Charley glanced over at her. “Hilary,” said Charley. “Hilary, don’t start.”
“Go right back to your room and take that junk off your face this minute!” she roared. “And put on something decent while you’re at it.”
“I am decent.” My voice was as stiff as my eyelashes.
“Only if you’re a child prostitute,” she informed me. “We’re not going anywhere with you dressed like a tart.”
Charley knocked back his wine. “You look like you might be cold,” he mumbled. “Have you got a coat?”
“Never mind the coat,” she roared. “She isn’t leaving this house like that, and that’s final.”
Charley looked at his glass in case it had been magically topped up since he emptied it.

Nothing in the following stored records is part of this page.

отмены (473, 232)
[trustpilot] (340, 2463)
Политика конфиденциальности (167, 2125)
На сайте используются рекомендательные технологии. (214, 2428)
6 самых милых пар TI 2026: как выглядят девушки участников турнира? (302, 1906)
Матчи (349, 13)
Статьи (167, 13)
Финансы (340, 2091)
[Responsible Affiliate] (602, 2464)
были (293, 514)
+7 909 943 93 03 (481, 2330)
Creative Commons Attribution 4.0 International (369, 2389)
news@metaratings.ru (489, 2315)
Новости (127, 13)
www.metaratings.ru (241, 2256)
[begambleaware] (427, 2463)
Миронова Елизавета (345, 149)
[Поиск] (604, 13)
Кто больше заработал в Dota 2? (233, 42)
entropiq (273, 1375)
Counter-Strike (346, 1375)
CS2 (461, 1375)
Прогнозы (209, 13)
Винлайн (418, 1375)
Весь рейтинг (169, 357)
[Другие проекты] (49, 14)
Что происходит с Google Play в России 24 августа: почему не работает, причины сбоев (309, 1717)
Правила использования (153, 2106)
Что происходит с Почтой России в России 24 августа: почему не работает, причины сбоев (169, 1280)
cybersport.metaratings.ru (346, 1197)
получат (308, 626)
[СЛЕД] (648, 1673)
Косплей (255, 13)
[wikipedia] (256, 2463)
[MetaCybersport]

Sometimes I didn’t know why she put up with Charley. He was unattractive, overweight, filthy ninety-five per cent of the time, and he never wanted to do anything but go to the pub with his mates or watch telly. But sometimes I didn’t know why he put up with her, with her nasty moods and everything. This was one of the times I felt sorry for him.
“For Christ’s sake, Hil,” said Charley. “It’s Lana’s birthday. Let her be.”
My mother turned her glare from me to him. “It’s her fifteenth birthday, not her thirtieth.” She was pronouncing her words really clearly. She went back to glaring at me. “I’m your mother,” she informed me.
Big news.
“So what?” I screamed back. “I’m not a little kid any more. You can’t keep treating me like I’m a baby.”